> _What is needed_: Please edit the material below by replacing "Image resolution" with "Screenshot resolution" everywhere it appears, leaving everything else unchanged.

> _Records shown_:

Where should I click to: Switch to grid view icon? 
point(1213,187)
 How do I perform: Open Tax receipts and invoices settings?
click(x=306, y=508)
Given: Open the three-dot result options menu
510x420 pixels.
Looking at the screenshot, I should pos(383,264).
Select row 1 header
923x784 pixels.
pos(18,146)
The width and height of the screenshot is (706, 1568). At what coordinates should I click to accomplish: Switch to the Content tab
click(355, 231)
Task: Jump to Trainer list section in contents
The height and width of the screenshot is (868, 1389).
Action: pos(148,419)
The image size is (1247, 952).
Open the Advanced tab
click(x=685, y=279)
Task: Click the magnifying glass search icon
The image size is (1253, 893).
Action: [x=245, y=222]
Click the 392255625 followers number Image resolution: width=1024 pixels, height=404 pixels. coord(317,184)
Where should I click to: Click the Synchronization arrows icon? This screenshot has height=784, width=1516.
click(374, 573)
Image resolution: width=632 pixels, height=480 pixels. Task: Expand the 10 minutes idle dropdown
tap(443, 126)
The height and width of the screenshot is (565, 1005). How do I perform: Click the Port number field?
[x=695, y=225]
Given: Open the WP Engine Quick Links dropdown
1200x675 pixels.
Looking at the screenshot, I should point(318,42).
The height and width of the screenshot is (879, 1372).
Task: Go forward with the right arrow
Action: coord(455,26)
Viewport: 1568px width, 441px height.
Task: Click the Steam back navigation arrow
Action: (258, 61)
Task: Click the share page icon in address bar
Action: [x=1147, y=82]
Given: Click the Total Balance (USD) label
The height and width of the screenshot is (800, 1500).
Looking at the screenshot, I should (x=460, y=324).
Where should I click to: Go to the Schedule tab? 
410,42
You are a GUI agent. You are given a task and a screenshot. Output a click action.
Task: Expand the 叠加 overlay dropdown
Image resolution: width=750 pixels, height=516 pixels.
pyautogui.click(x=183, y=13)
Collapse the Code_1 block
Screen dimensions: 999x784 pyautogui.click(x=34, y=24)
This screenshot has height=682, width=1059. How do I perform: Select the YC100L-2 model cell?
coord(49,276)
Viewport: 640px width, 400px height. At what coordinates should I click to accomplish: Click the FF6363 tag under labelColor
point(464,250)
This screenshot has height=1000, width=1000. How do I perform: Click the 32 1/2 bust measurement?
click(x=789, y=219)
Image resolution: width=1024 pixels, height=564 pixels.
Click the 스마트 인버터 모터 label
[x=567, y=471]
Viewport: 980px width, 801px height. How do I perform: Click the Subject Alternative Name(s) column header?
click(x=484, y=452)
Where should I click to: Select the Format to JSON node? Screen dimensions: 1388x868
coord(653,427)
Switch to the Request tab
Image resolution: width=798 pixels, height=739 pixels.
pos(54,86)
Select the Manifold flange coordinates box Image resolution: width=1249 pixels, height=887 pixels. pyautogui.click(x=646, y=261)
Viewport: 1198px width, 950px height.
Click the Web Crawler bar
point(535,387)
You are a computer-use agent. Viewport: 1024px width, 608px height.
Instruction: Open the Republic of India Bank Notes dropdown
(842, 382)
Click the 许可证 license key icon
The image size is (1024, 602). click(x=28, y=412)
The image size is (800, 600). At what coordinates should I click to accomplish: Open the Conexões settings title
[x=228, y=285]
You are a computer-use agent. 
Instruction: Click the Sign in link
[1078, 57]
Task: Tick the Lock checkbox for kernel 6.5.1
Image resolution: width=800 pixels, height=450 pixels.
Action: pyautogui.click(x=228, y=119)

> _Exercise answer_:
Where should I click to: Switch to grid view icon? 
point(1213,187)
 How do I perform: Open Tax receipts and invoices settings?
click(x=306, y=508)
Given: Open the three-dot result options menu
510x420 pixels.
Looking at the screenshot, I should pos(383,264).
Select row 1 header
923x784 pixels.
pos(18,146)
The width and height of the screenshot is (706, 1568). At what coordinates should I click to accomplish: Switch to the Content tab
click(355, 231)
Task: Jump to Trainer list section in contents
The height and width of the screenshot is (868, 1389).
Action: pos(148,419)
The image size is (1247, 952).
Open the Advanced tab
click(x=685, y=279)
Task: Click the magnifying glass search icon
The image size is (1253, 893).
Action: [x=245, y=222]
Click the 392255625 followers number Screenshot resolution: width=1024 pixels, height=404 pixels. coord(317,184)
Where should I click to: Click the Synchronization arrows icon? This screenshot has height=784, width=1516.
click(374, 573)
Screenshot resolution: width=632 pixels, height=480 pixels. Task: Expand the 10 minutes idle dropdown
tap(443, 126)
The height and width of the screenshot is (565, 1005). How do I perform: Click the Port number field?
[x=695, y=225]
Given: Open the WP Engine Quick Links dropdown
1200x675 pixels.
Looking at the screenshot, I should point(318,42).
The height and width of the screenshot is (879, 1372).
Task: Go forward with the right arrow
Action: coord(455,26)
Viewport: 1568px width, 441px height.
Task: Click the Steam back navigation arrow
Action: (258, 61)
Task: Click the share page icon in address bar
Action: [x=1147, y=82]
Given: Click the Total Balance (USD) label
The height and width of the screenshot is (800, 1500).
Looking at the screenshot, I should (x=460, y=324).
Where should I click to: Go to the Schedule tab? 
410,42
You are a GUI agent. You are given a task and a screenshot. Output a click action.
Task: Expand the 叠加 overlay dropdown
Screenshot resolution: width=750 pixels, height=516 pixels.
pyautogui.click(x=183, y=13)
Collapse the Code_1 block
Screen dimensions: 999x784 pyautogui.click(x=34, y=24)
This screenshot has height=682, width=1059. How do I perform: Select the YC100L-2 model cell?
coord(49,276)
Viewport: 640px width, 400px height. At what coordinates should I click to accomplish: Click the FF6363 tag under labelColor
point(464,250)
This screenshot has height=1000, width=1000. How do I perform: Click the 32 1/2 bust measurement?
click(x=789, y=219)
Screenshot resolution: width=1024 pixels, height=564 pixels.
Click the 스마트 인버터 모터 label
[x=567, y=471]
Viewport: 980px width, 801px height. How do I perform: Click the Subject Alternative Name(s) column header?
click(x=484, y=452)
Where should I click to: Select the Format to JSON node? Screen dimensions: 1388x868
coord(653,427)
Switch to the Request tab
Screenshot resolution: width=798 pixels, height=739 pixels.
pos(54,86)
Select the Manifold flange coordinates box Screenshot resolution: width=1249 pixels, height=887 pixels. pyautogui.click(x=646, y=261)
Viewport: 1198px width, 950px height.
Click the Web Crawler bar
point(535,387)
You are a computer-use agent. Viewport: 1024px width, 608px height.
Instruction: Open the Republic of India Bank Notes dropdown
(842, 382)
Click the 许可证 license key icon
The image size is (1024, 602). click(x=28, y=412)
The image size is (800, 600). At what coordinates should I click to accomplish: Open the Conexões settings title
[x=228, y=285]
You are a computer-use agent. 
Instruction: Click the Sign in link
[1078, 57]
Task: Tick the Lock checkbox for kernel 6.5.1
Screenshot resolution: width=800 pixels, height=450 pixels.
Action: pyautogui.click(x=228, y=119)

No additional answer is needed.